That autumn I’m now talking about, we needed to know not just the day, but the precise moment Madame turned up, since she often stayed no longer than an hour or two. So as soon as we saw the stuff getting displayed in the billiards room, we decided to take turns keeping look-out.

This was a task made much easier by the way the grounds were laid out. Hailsham stood in a smooth hollow with fields rising on all sides. That meant that from almost any of the classroom windows in the main house—and even from the pavilion—you had a good view of the long narrow road that came down across the fields and arrived at the main gate. The gate itself was still a fair distance off, and any vehicle would then have to take the gravelled drive, going past shrubs and flowerbeds, before at last reaching the courtyard in front of the main house. Days could sometimes go by without us seeing a vehicle coming down that narrow road, and the ones that did were usually vans or lorries bringing supplies, gardeners or workmen. A car was a rarity, and the sight of one in the distance was sometimes enough to cause bedlam during a class.

The afternoon Madame’s car was spotted coming across the fields, it was windy and sunny, with a few storm clouds starting to gather. We were in Room 9—on the first floor at the front of the house—and when the whisper went around, poor Mr. Frank, who was trying to teach us spelling, couldn’t understand why we’d suddenly got so restless.
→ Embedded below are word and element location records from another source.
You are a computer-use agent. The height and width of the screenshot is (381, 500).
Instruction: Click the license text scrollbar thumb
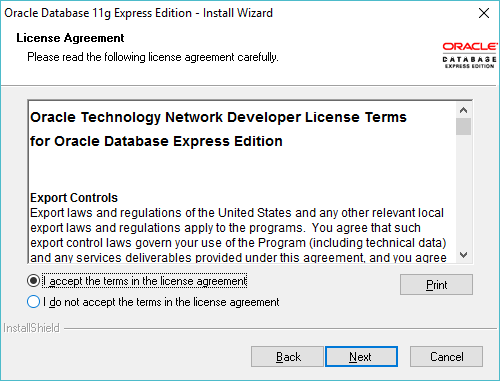point(463,126)
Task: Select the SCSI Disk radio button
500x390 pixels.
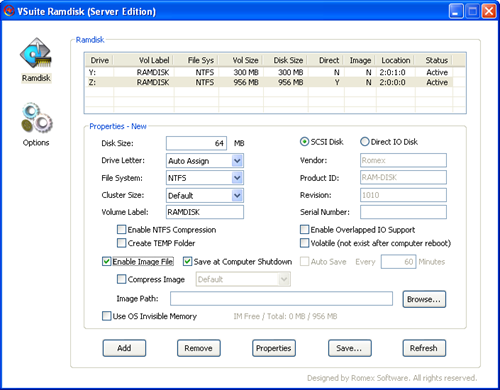Action: pyautogui.click(x=304, y=142)
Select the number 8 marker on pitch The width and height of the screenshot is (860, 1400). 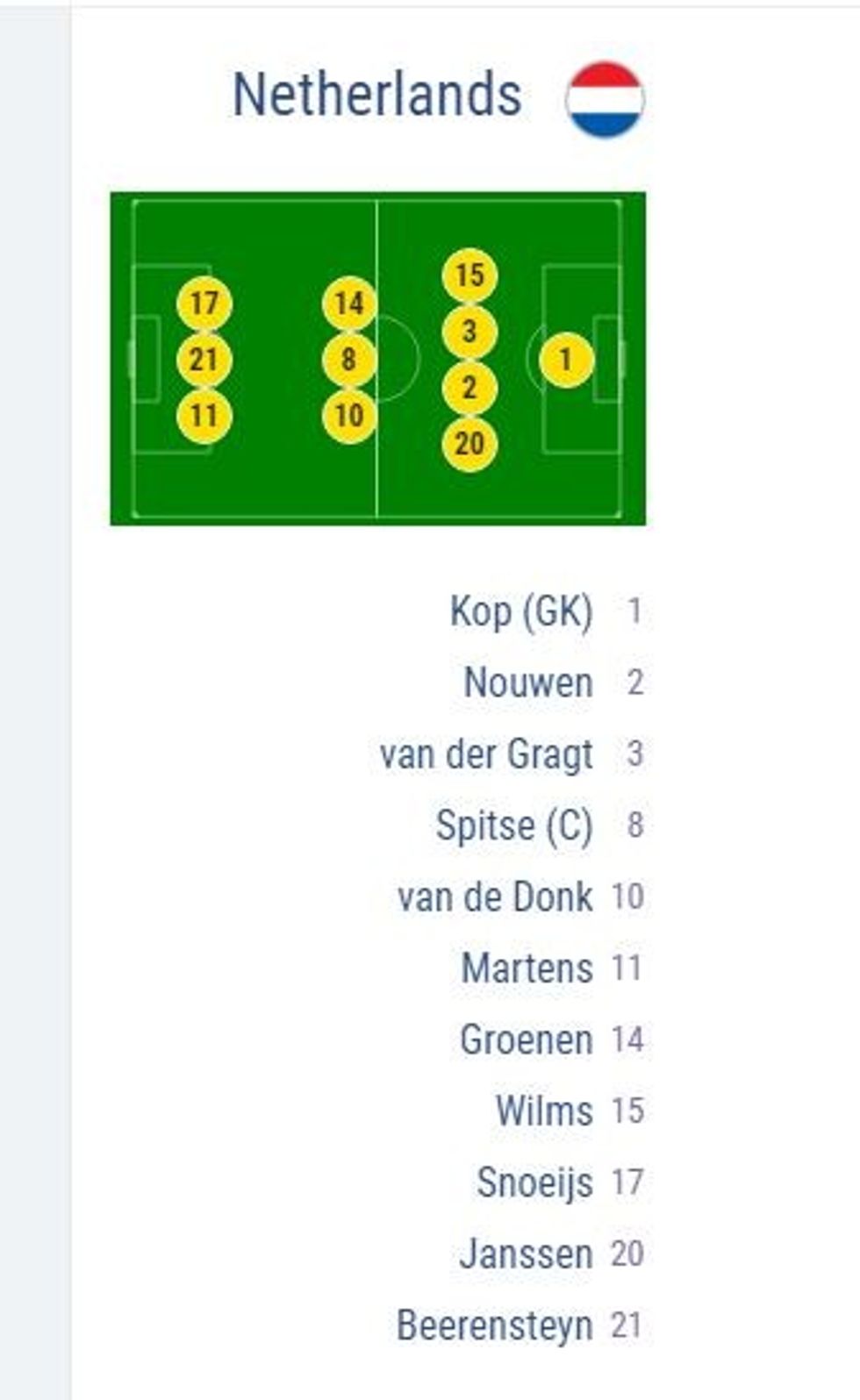point(349,360)
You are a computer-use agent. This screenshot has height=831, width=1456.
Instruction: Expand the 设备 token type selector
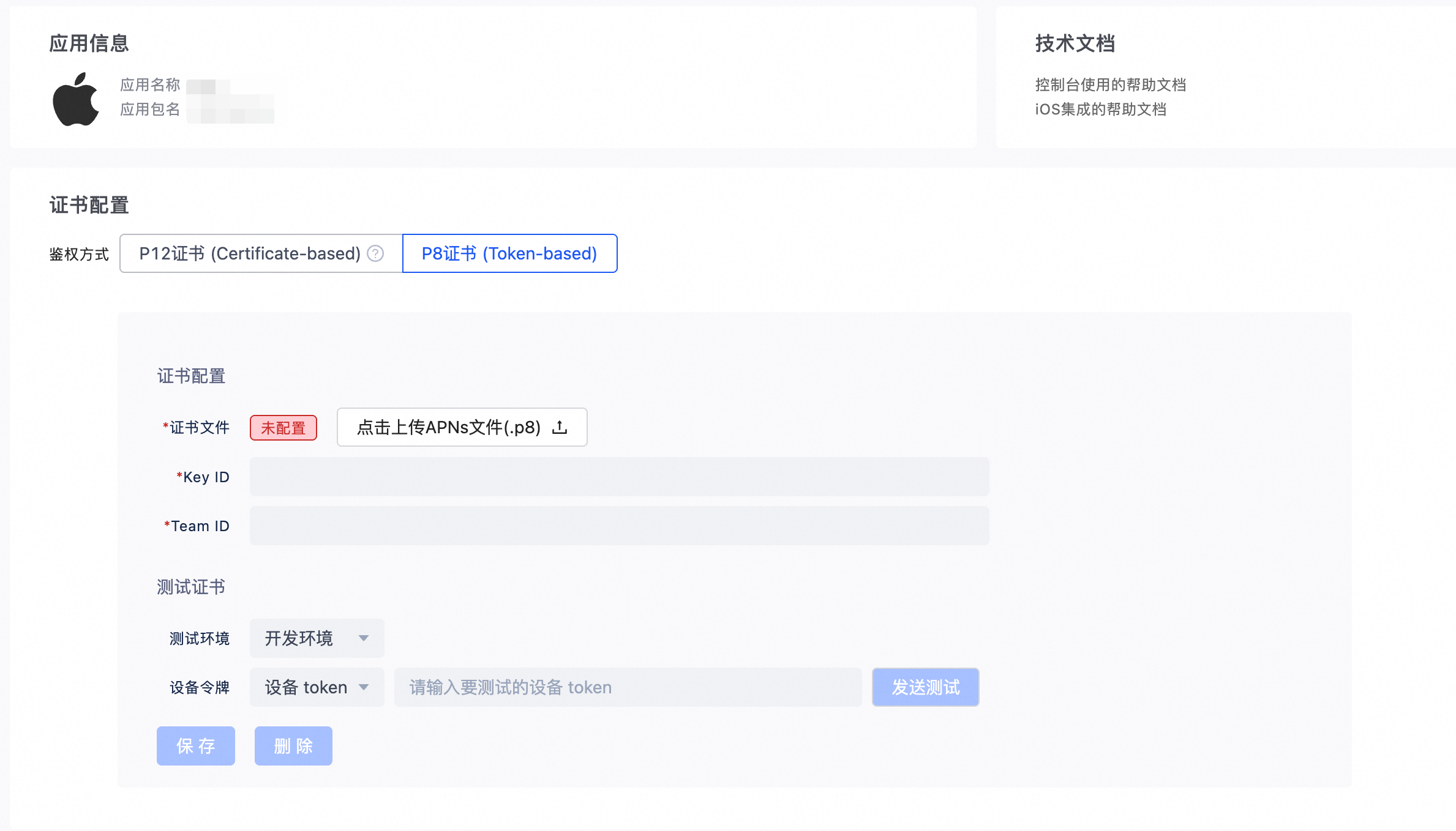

The plan we’d come up with to test Ruth’s theory was very simple: we—the six of us in on it—would lie in wait for Madame somewhere, then “swarm out” all around her, all at once. We’d all remain perfectly civilised and just go on our way, but if we timed it right, and she was taken off-guard, we’d see—Ruth insisted—that she really was afraid of us.

Our main worry was that we just wouldn’t get an opportunity during the short time she was at Hailsham. But as Mr. Frank’s class drew to an end, we could see Madame, directly below in the courtyard, parking her car. We had a hurried conference out on the landing, then followed the rest of the class down the stairs and loitered just inside the main doorway. We could see out into the bright courtyard, where Madame was still sitting behind the wheel, rummaging in her briefcase. Eventually she emerged from the car and came towards us, dressed in her usual grey suit, her briefcase held tightly to herself in both arms. At a signal from Ruth we all sauntered out, moving straight for her, but like we were all in a dream. Only when she came to a stiff halt did we each murmur: “Excuse me, Miss,” and separate.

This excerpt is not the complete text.